(Records excerpted from a collection)
__________________________________________________
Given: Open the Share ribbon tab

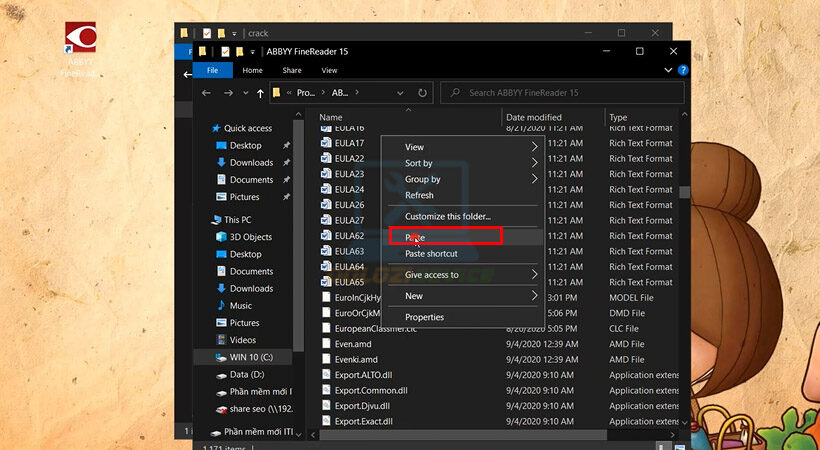Looking at the screenshot, I should (292, 71).
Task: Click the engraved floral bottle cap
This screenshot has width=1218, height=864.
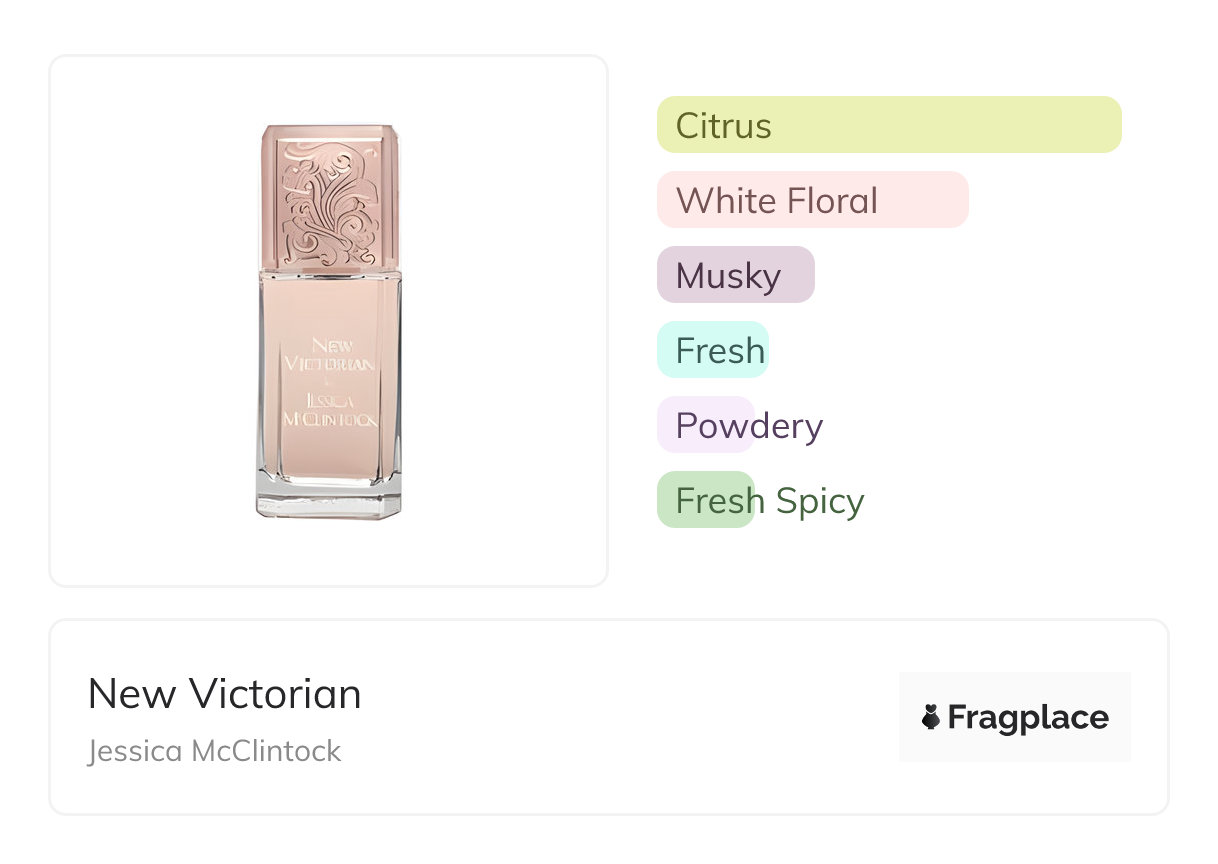Action: point(328,195)
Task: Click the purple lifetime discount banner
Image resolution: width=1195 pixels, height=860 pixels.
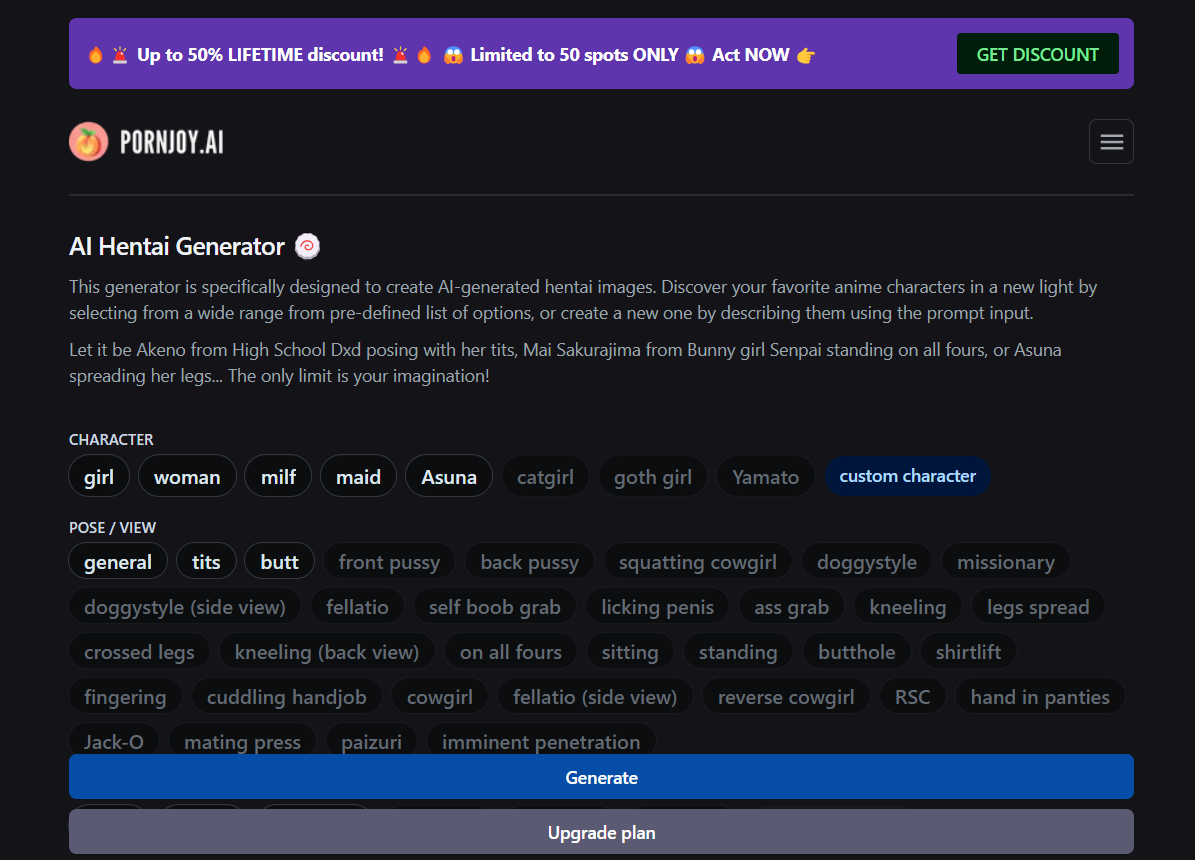Action: click(x=500, y=55)
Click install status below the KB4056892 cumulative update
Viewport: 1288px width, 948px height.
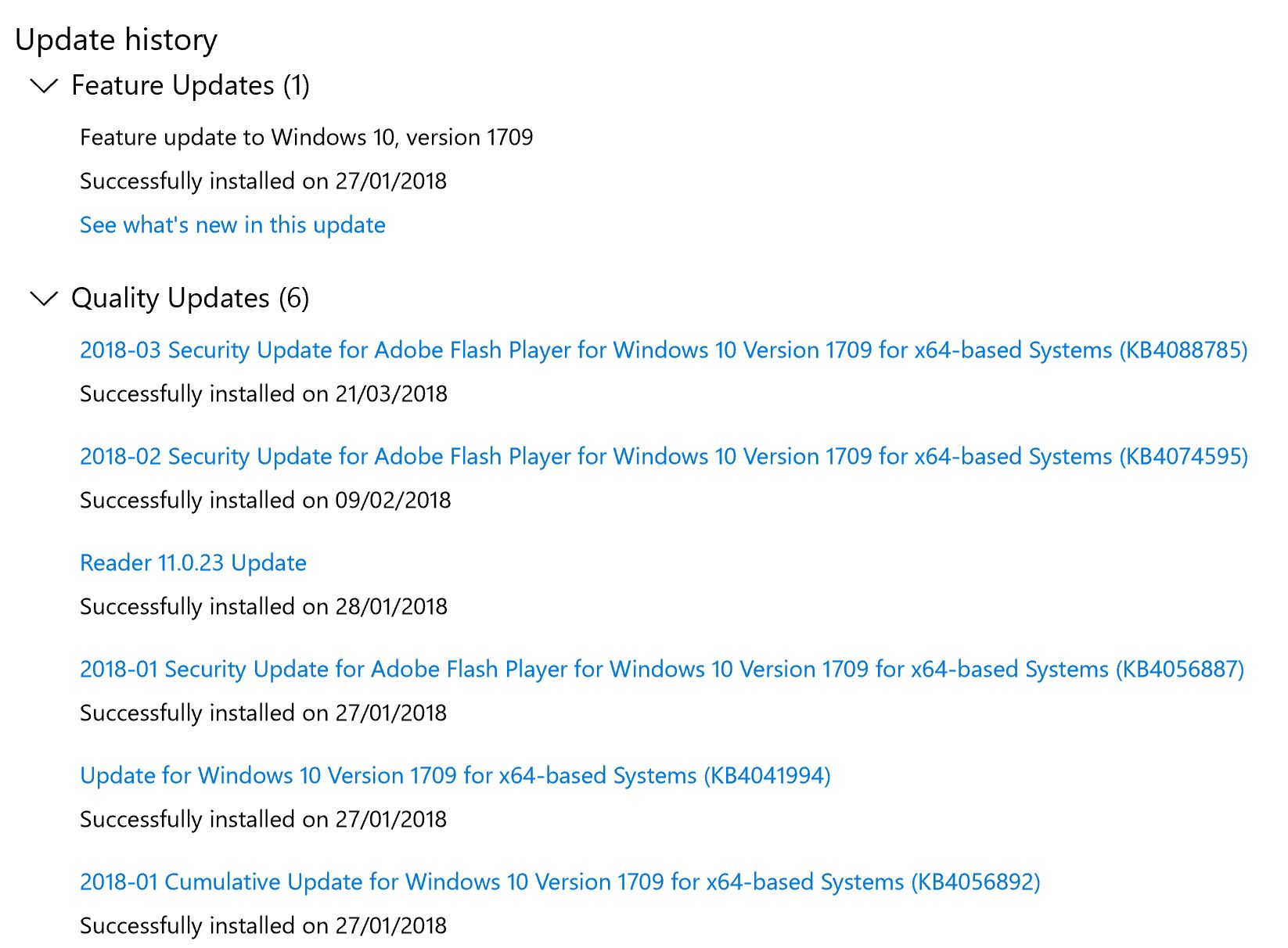(263, 926)
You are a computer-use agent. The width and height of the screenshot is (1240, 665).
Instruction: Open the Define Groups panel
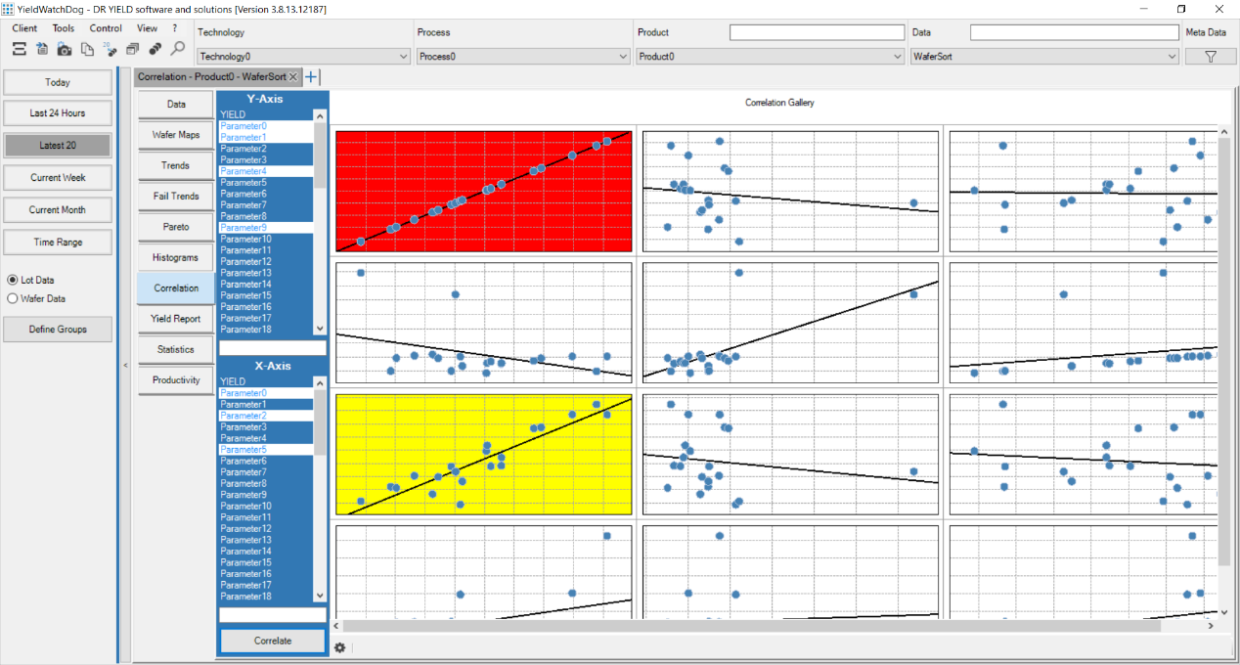[58, 329]
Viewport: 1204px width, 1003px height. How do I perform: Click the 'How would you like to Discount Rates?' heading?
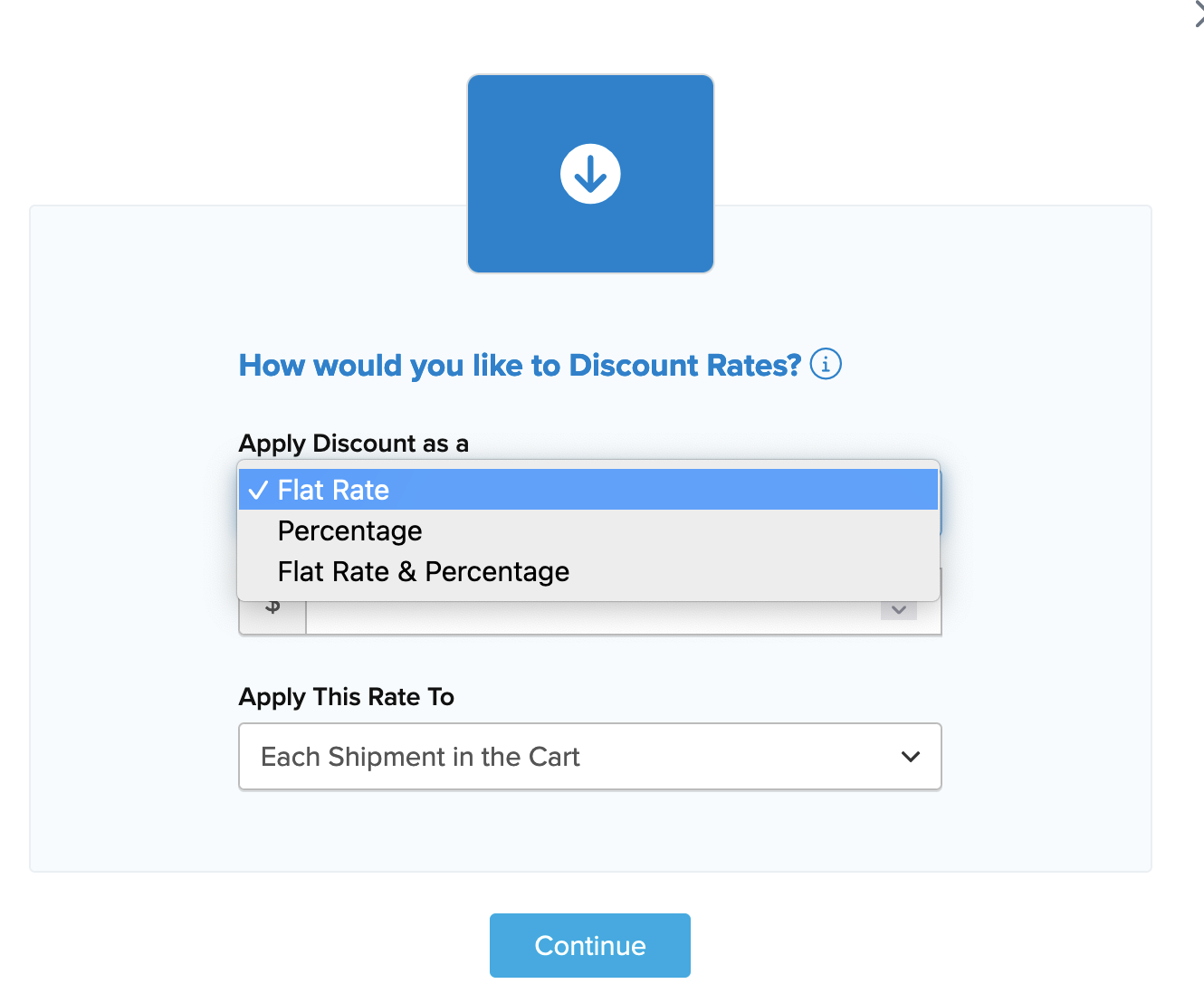point(520,365)
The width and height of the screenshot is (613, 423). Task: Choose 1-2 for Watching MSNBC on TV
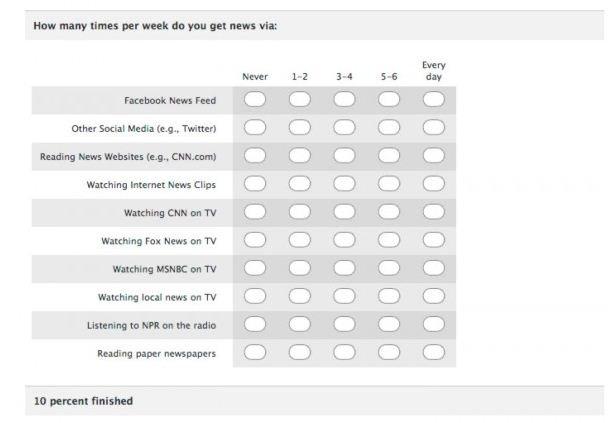(300, 268)
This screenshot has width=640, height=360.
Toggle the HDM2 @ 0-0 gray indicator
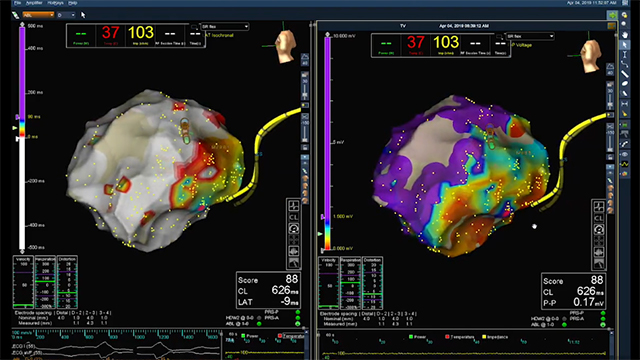564,319
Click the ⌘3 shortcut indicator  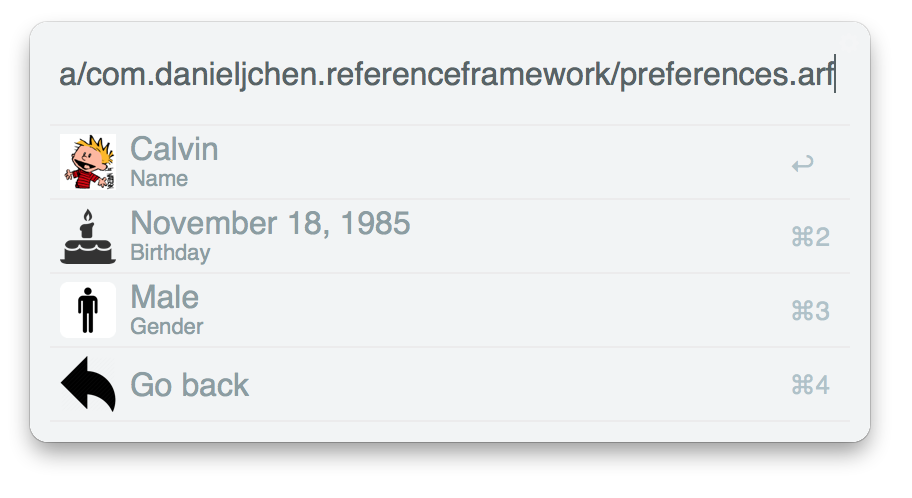click(810, 311)

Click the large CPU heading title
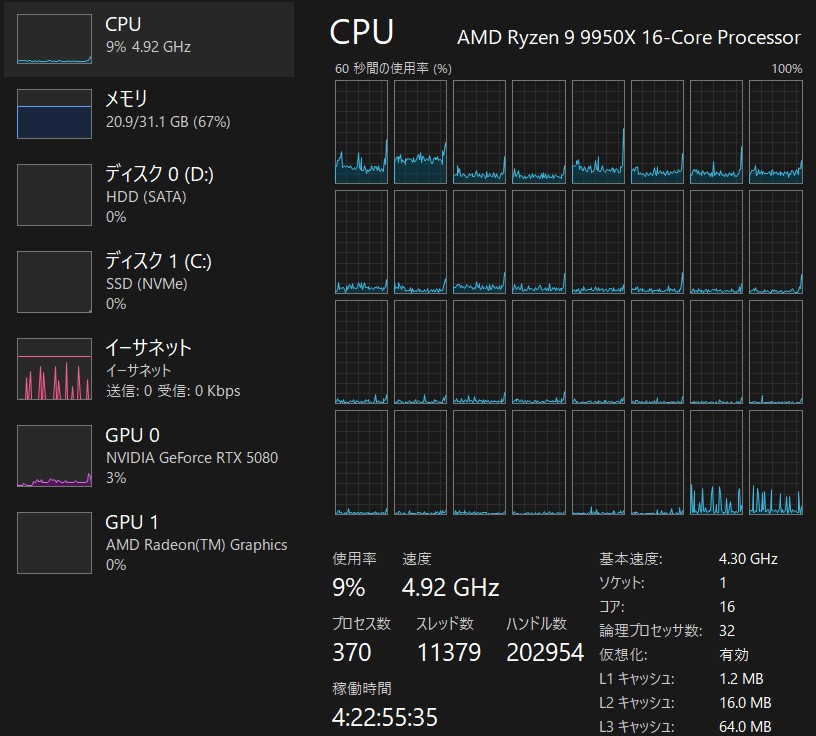click(x=362, y=33)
__________________________________________________
■ TRY IT
Please reproduce exactly and only the lines from the first line of the records through the line containing "Click install status", both included, omitting any pictures.

■ THE COMPLETED TASK
Given: Open the Share ribbon tab

Looking at the screenshot, I should (292, 71).
Task: Click the engraved floral bottle cap
This screenshot has width=1218, height=864.
Action: point(328,195)
Task: Click the purple lifetime discount banner
Image resolution: width=1195 pixels, height=860 pixels.
Action: click(x=500, y=55)
Click install status below the KB4056892 cumulative update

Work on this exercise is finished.